Integration Competency Center - Overview

Overview

The term may be better understood by examining each of the three words that comprise the acronym. Integration refers to the objective of the ICC to take a holistic perspective and optimize certain qualities such as cost efficiency, organizational agility and effectiveness, operational risk, customer (internal or external) experience, etc. across multiple functional groups. Competency refers to the expertise, knowledge or capability that the ICC offers as services. Center means that the service is managed or coordinated from a common (central) point independent from the functional areas that it supports.

Large organizations are usually sub-divided into functional areas such as marketing, sales, distribution, finance, human resources to name just a few. These functional groups have separate operations and are vertically integrated and are therefore sometimes referred to as "silos" or "stovepipes". From an organizational perspective, an ICC is a group of people with special skills, who are centrally coordinated, and offer services to accomplish a mission that requires separate functional areas to work together.
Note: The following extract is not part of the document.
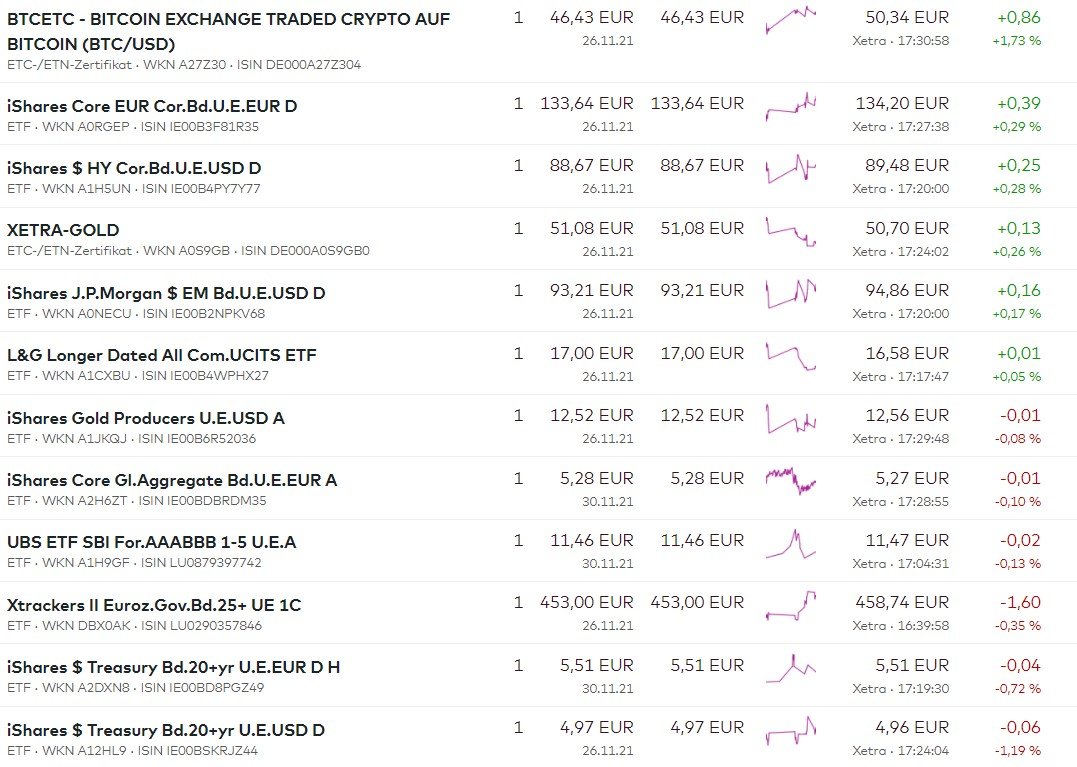Screen dimensions: 1077x767
Task: Select iShares $ HY Cor.Bd.U.E.USD D
Action: pyautogui.click(x=134, y=168)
Key objectives of an ICC are:

  • Lead and support enterprise integration (data, system and process) projects with the cooperation/coordination of subject matter experts
  • Promote Enterprise integration as a formal discipline. For example, data integration will include data warehousing, data migration, data quality management, data integration for service oriented architecture deployments, and data synchronization. Similar system integration will include common messaging services, business service virtualization etc.
  • Develop staff specialists in integration processes and operations and leverage their expertise company-wide
  • Assess and select integration technology and tools from the marketplace
  • Manage integration pilots and projects across the organization
  • Optimize integration investments across the enterprise level
  • Leverage economies of scale for the integration tools portfolio at enterprise level

ICCs allow companies to:

  • Optimize scarce resources by combining integration skills, resources, and processes into one group
  • Reduce project delivery times and development and maintenance costs through effectiveness and efficiency
  • Improve ROI through creation and reuse of enterprise assets like source definitions, application interfaces, and codified business rules
  • Decrease duplication of integration related effort across the enterprise
  • Build on past successes instead of reinventing the wheel with each project
  • Lower total technology cost of ownership by leveraging technology investments across multiple projects

An ICC may be a temporary group in support of a program or a permanent part of the organization. Furthermore, ICC’s can be established at various scales or levels; within a division of a company, at the enterprise level, or across multiple companies in a supply chain.